Birleşmiş Milletler, bir kişinin her yıl 140 kilo plastik kullandığını tahmin ediyor. 26 milyon ton plastik ise okyanuslara atılıyor. Martı, kaplumbağa ve fok gibi 700’den fazla deniz canlısı, okyanusların bu kirliliği yüzünden ciddi tehlike altında.
Hızlı, düşünmeden ve bol keseden tüketişlerimizin hayli kabarık faturası doğaya kesiliyor. Bir paketlenmiş ürünü reyondan alıp, market arabasına koyma, ödeme ve tüketme süremizin kısalığında, ürünün tabiata vereceği zararlarla ilgili bir şeyler gelmiyor olabilir aklımıza.

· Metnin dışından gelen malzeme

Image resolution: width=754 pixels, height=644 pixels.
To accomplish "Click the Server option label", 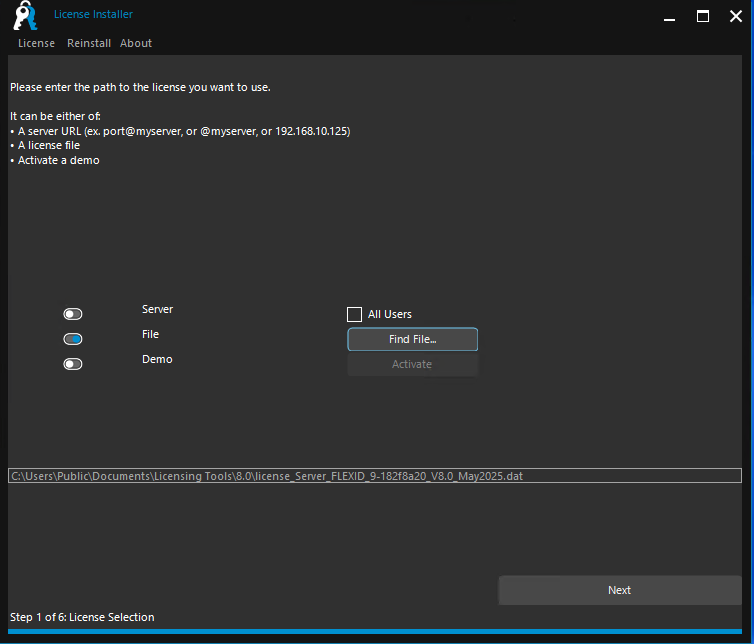I will [x=157, y=309].
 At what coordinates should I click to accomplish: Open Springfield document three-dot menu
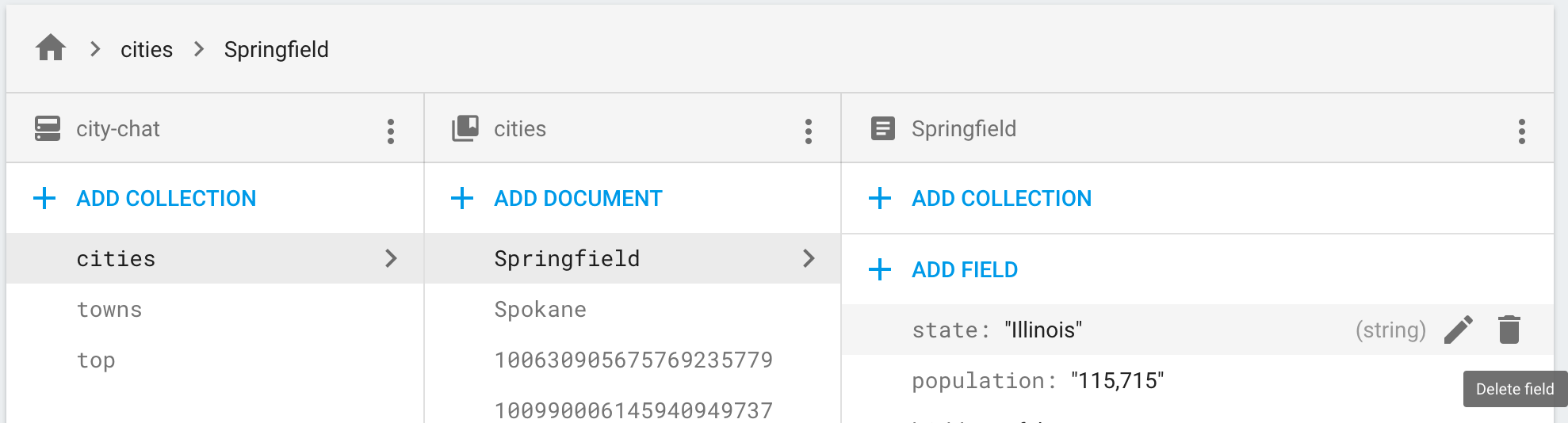[1521, 131]
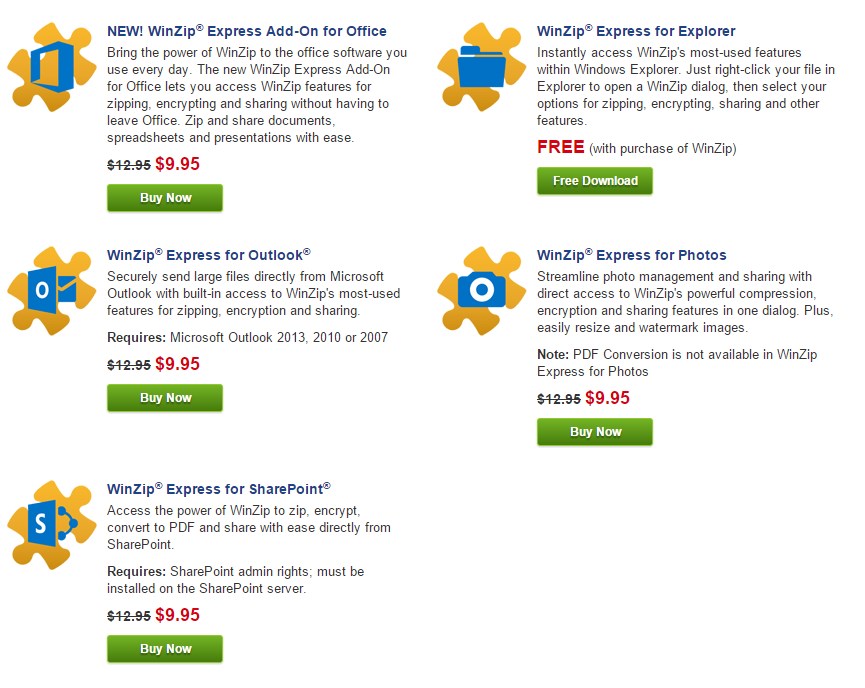Click the $9.95 price under Office add-on
Image resolution: width=865 pixels, height=688 pixels.
pyautogui.click(x=177, y=164)
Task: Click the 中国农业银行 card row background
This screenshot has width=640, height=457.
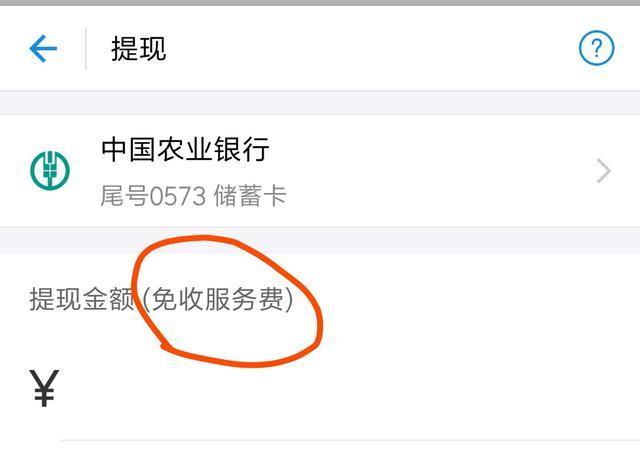Action: click(x=320, y=171)
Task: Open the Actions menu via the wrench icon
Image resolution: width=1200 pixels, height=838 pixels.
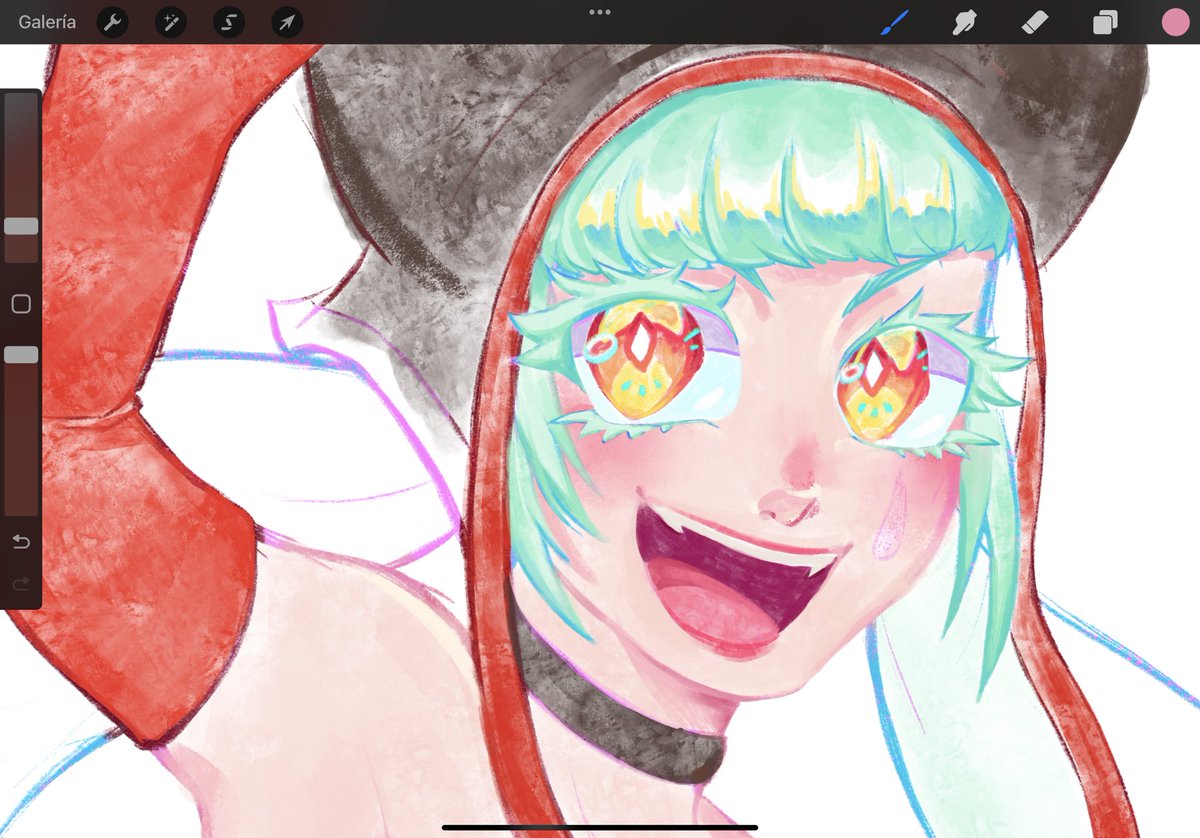Action: click(112, 21)
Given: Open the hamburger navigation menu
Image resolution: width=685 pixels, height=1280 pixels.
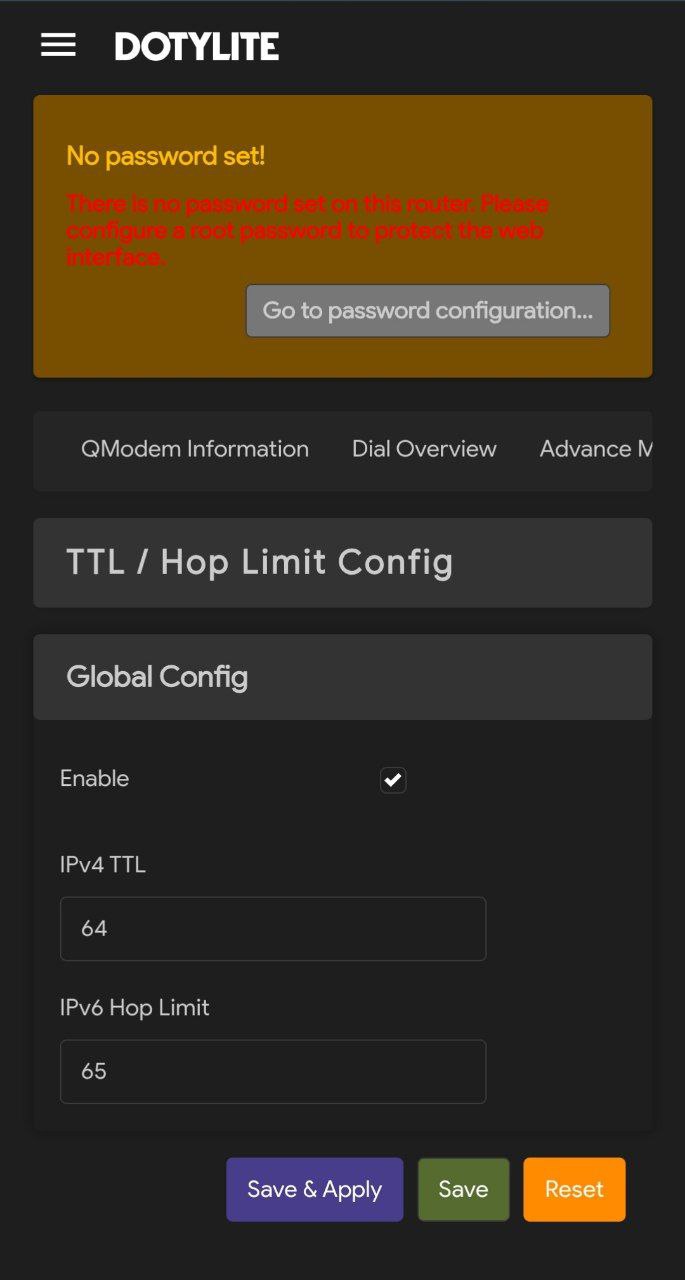Looking at the screenshot, I should coord(58,45).
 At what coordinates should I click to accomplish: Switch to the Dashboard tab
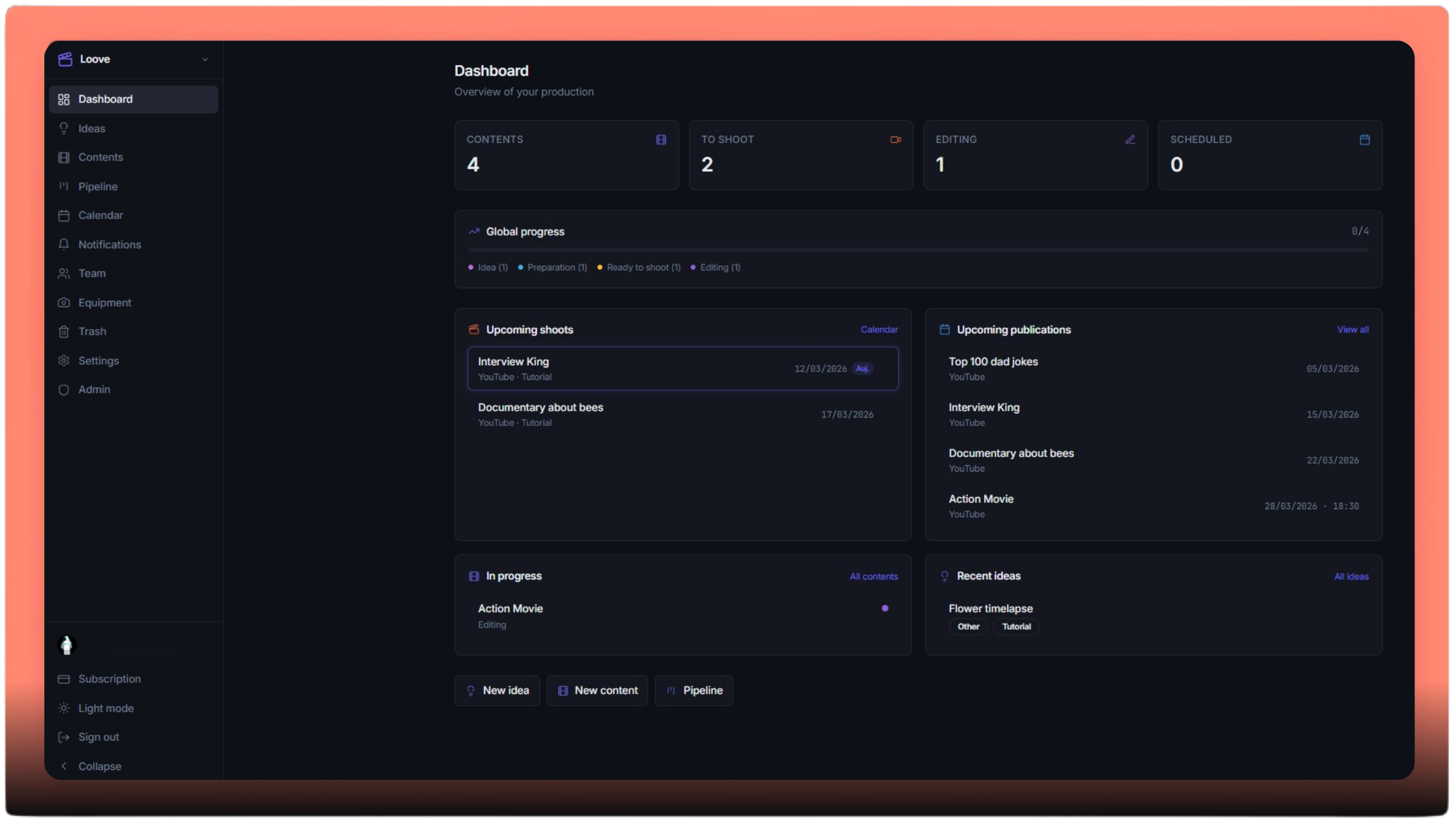point(105,99)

Satın aldığımız kullandığımız hemen hemen her şeyin plastik olması ürkütmesi gerekenden daha az korkutuyor da olabilir sizi.
Suların özgürlük mücadelesi için birçok faliyet gösteren Surfrider Vakfı, hazırladığı kampanyanın çarpıcı görselleri ile gerçeği ortaya seriyor. Birkaç sörfçü tarafından 1986 yılında yerel deniz ve plaj kirliliğini protesto etmek için kurulan, ardından kendini dünyanın birçok yerinde denizlerin temizliğine adayan vakfın, bizi okyanusların içinde bulunduğu durum ile karşı karşıya getiren fotoğrafları, plastik tüketimimiz değişebilir.
Biz ne yapabiliriz?
Üretimiyle ve satın alındıktan sonraki süreciyle korkunç doğa düşmanı olan plastikten mümkün olduğu kadar kaçınmanız güzel bir çözüm yöntemi olabilir. Alışverişlerinizde, ”Plastiğin başka bir alternatifi var mı?” sorusunu kullanmak ise işinizi kolaylaştırabilir. Ayrıca bireysel plastik atıklarınızın geri dönüşümün kelebek etkisi ile okyanus ekosisteminin koruyucusu olabilirsiniz!